Carole vit au jour le jour dans cette chambre louée où elle traduit un bouquin
de Christo et où ses nuits sont perturbées par une fouine qui cavale là-haut,
elle vit les heures qui passent en photographiant la serveuse d'en
face et toujours à la même heure, elle se reconstruit, elle se souvient, elle
raconte, la cellule familiale va se ressouder c'est du moins ce que le lecteur
espère. Humainement parlant, c'est superbe.

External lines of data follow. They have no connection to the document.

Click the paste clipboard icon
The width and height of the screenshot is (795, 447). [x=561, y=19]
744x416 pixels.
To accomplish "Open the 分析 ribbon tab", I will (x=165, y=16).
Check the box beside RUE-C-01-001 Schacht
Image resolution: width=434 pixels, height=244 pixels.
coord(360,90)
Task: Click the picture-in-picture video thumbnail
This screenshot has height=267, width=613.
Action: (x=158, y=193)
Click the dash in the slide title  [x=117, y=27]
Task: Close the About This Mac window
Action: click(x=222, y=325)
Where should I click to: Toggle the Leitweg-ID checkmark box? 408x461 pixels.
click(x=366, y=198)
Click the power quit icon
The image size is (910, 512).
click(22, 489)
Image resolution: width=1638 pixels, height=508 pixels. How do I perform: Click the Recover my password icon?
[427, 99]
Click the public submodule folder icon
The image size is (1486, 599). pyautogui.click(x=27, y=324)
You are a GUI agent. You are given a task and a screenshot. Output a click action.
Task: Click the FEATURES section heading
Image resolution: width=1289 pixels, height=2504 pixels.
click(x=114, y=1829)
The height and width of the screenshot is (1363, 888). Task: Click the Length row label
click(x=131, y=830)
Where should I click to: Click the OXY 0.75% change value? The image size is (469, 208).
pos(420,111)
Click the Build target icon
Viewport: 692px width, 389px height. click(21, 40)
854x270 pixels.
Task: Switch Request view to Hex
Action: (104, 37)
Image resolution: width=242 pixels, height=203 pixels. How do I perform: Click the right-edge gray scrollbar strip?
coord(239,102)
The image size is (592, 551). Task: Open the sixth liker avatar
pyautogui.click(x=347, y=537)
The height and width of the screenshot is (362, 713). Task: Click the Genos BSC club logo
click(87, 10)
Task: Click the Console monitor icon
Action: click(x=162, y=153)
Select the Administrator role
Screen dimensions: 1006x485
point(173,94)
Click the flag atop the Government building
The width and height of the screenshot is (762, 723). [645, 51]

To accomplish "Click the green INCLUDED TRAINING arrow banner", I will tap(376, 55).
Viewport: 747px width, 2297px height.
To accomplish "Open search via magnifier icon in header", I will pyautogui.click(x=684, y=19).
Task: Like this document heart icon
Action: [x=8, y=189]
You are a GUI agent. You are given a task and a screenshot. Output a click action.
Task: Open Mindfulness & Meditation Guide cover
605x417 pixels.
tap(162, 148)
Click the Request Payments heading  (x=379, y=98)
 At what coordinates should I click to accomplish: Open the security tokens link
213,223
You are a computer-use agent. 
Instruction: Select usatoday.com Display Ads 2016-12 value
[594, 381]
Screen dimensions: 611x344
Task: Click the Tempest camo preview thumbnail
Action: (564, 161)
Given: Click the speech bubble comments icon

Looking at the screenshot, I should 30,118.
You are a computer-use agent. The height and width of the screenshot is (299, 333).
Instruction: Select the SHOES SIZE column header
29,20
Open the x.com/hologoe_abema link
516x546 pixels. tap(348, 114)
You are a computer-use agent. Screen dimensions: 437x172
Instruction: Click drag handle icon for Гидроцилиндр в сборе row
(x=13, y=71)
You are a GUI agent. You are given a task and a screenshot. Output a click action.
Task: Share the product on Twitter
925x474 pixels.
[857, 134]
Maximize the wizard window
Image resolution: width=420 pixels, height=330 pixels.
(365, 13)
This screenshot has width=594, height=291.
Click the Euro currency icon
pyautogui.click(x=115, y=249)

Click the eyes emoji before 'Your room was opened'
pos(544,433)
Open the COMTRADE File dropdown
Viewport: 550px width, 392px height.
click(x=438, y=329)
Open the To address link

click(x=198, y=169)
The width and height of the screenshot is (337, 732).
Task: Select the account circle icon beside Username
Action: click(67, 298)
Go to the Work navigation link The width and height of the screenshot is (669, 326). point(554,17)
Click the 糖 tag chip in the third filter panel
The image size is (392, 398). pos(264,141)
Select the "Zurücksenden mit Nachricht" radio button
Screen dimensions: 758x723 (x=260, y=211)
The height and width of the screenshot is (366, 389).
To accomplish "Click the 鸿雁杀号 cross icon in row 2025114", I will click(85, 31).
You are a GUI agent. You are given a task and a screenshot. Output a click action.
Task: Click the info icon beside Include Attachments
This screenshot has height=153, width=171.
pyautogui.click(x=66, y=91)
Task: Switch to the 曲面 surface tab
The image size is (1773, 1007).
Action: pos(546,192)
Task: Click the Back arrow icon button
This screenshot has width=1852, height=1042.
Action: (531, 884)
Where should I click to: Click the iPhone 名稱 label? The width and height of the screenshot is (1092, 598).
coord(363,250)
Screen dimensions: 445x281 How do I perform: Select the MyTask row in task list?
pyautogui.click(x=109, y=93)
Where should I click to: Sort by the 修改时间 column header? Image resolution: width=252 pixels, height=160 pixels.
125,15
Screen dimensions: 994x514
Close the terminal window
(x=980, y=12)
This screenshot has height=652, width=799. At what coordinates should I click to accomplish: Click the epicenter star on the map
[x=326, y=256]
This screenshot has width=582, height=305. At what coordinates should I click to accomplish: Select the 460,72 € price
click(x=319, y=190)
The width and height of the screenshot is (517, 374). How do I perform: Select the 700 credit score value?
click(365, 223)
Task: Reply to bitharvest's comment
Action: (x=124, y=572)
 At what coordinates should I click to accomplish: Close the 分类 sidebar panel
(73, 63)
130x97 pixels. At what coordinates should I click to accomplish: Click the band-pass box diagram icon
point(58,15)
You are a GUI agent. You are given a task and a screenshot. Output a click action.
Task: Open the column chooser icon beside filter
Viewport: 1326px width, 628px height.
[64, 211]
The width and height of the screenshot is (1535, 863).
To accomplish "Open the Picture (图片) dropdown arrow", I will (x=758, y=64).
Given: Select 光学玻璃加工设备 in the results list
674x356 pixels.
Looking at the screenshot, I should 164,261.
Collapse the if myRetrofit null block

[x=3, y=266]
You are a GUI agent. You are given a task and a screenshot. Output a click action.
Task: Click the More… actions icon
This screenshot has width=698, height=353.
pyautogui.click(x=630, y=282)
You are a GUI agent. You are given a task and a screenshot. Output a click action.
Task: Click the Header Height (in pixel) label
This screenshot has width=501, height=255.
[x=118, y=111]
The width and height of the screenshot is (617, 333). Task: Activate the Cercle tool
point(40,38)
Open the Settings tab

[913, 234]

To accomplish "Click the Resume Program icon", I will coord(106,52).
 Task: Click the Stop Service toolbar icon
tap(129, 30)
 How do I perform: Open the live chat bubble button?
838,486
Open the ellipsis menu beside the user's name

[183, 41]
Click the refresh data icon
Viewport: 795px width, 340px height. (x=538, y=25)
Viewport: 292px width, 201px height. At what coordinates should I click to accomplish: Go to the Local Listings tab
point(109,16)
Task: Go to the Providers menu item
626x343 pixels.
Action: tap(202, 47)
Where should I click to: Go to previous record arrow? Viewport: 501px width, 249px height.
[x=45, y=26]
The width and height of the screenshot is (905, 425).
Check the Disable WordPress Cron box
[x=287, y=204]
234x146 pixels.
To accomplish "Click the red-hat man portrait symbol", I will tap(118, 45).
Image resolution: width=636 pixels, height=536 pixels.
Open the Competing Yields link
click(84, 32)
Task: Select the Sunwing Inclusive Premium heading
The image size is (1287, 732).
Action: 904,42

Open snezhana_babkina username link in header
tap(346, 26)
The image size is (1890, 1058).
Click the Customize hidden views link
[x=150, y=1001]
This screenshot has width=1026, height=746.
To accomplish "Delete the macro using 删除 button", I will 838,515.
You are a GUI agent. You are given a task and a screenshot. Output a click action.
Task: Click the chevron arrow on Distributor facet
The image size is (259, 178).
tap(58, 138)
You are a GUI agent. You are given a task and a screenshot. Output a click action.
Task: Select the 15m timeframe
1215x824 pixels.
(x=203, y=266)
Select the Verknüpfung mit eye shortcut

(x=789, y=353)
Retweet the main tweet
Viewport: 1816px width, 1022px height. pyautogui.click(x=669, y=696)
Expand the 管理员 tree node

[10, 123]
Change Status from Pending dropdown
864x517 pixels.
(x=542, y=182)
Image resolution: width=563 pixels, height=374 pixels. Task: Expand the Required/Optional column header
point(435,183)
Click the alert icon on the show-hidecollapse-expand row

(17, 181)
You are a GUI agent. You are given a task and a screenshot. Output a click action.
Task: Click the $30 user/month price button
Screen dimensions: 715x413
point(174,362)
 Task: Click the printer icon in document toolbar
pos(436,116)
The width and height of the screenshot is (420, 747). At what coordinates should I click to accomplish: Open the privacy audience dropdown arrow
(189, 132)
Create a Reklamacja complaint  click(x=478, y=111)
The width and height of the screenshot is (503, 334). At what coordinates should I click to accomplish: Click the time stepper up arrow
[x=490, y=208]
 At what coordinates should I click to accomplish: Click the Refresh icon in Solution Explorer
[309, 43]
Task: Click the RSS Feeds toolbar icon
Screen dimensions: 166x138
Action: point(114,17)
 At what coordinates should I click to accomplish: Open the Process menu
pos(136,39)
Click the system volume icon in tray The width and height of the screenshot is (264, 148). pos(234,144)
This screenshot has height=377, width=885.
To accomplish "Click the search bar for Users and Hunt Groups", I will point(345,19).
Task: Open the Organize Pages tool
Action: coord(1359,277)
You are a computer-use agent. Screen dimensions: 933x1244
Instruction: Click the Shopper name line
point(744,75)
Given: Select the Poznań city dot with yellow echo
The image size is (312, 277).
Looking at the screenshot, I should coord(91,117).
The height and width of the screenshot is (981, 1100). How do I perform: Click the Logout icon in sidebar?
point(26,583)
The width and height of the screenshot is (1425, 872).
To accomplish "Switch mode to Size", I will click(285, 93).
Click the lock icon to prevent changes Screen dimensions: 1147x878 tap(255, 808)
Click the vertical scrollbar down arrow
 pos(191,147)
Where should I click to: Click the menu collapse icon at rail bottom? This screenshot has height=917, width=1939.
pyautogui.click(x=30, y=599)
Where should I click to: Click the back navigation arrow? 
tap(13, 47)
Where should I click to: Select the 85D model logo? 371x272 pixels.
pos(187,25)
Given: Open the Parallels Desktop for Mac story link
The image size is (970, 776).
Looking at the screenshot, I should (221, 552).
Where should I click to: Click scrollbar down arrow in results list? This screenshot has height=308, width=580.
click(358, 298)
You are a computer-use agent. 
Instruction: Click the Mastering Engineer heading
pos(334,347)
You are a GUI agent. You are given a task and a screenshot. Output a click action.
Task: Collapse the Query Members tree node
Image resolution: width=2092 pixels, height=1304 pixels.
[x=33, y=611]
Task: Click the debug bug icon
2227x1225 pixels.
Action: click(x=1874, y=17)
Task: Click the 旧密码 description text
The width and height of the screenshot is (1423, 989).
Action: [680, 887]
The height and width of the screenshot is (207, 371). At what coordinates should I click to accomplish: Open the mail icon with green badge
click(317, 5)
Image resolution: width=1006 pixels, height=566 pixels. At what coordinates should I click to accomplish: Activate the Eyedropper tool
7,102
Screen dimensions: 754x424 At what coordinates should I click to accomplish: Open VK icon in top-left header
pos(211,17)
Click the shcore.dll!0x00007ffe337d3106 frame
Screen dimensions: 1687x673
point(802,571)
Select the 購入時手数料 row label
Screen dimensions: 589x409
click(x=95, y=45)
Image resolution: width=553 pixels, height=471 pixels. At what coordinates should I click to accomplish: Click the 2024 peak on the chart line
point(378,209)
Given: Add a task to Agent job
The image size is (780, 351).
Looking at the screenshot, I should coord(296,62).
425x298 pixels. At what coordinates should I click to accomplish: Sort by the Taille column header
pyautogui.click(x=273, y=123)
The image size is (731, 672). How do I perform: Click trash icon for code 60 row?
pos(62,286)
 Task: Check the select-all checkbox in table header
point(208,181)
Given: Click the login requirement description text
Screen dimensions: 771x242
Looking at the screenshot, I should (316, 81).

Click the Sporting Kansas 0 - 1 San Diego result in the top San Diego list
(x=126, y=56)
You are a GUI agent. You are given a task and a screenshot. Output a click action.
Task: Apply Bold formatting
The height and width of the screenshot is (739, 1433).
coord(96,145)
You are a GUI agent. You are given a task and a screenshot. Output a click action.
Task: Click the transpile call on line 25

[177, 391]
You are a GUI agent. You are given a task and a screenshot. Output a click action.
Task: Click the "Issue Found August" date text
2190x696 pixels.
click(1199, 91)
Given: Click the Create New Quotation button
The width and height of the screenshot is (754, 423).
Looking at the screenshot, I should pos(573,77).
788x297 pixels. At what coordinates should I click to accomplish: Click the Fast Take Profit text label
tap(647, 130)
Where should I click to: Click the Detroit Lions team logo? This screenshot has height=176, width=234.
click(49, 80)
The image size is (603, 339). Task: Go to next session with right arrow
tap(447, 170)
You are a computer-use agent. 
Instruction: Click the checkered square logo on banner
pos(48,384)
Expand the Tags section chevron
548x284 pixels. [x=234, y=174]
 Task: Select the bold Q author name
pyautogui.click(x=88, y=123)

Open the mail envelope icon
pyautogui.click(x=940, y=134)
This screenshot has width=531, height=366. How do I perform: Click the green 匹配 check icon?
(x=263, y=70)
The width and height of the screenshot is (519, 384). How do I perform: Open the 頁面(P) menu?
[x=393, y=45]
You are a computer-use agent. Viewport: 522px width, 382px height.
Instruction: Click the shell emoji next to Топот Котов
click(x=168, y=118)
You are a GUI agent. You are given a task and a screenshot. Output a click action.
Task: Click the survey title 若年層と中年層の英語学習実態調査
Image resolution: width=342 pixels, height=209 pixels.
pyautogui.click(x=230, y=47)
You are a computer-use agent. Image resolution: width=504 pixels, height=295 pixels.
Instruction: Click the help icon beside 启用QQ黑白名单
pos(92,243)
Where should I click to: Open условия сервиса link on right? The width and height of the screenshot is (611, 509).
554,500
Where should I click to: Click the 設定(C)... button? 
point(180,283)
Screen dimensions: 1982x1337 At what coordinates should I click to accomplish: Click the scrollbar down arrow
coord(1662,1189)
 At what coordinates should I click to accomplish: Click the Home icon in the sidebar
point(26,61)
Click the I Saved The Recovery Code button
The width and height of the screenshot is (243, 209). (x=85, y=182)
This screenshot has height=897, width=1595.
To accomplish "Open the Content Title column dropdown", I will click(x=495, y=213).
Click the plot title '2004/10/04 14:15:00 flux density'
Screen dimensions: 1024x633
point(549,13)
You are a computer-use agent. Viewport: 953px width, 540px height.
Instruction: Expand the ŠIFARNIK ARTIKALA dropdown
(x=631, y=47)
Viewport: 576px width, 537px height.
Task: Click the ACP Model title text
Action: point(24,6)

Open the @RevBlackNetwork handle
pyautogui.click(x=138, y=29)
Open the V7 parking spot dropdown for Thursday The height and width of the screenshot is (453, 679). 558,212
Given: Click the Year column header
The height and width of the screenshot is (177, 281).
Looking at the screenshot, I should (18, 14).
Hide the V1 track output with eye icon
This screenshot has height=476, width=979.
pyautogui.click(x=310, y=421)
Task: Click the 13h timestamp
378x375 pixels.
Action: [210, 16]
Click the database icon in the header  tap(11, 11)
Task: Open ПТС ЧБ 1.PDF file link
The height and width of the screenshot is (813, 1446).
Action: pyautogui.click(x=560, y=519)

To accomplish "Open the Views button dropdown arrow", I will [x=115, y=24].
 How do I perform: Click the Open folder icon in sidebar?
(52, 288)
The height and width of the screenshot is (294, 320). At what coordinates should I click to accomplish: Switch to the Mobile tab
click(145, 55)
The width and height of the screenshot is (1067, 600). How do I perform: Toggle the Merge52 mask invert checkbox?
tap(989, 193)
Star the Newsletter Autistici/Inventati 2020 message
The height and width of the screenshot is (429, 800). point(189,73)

Quelques extraits parmi tant d'autres relevés mais
tout le livre est si bien écrit
Une phrase que j'ai beaucoup aimée page 41... - c'est pas
les ans qui font l'habitude... - et c'est quoi qui fait l'habitude ? - c'est le
renoncement...
Page 79 - Pourquoi tu l'as pris ? - ça m'a fait envie. -
C'est pas des manières... Et l'envie doit décider de rien ! L'envie, c'est rien
que du poison, une pelle pour creuser ta tombe et te mettre la terre
par-dessus. Tu entends ? Des tonnes de terre... Y a pas pire saloperie,
n'oublie jamais c'que j'te dis !
Page 82 - Ne parle pas de la mer à un poisson qui vit
au fond d'un puits, il ne comprendrait pas !. C'était ça, la formule oubliée de
Curtil. Elle m'est revenue en mémoire...
Page 103 - (Philippe à Carole) A quoi tu penses ? - Au
passé. - Et alors ? - Alors rien... Tu vas refaire ta vie ? Je me suis marrée.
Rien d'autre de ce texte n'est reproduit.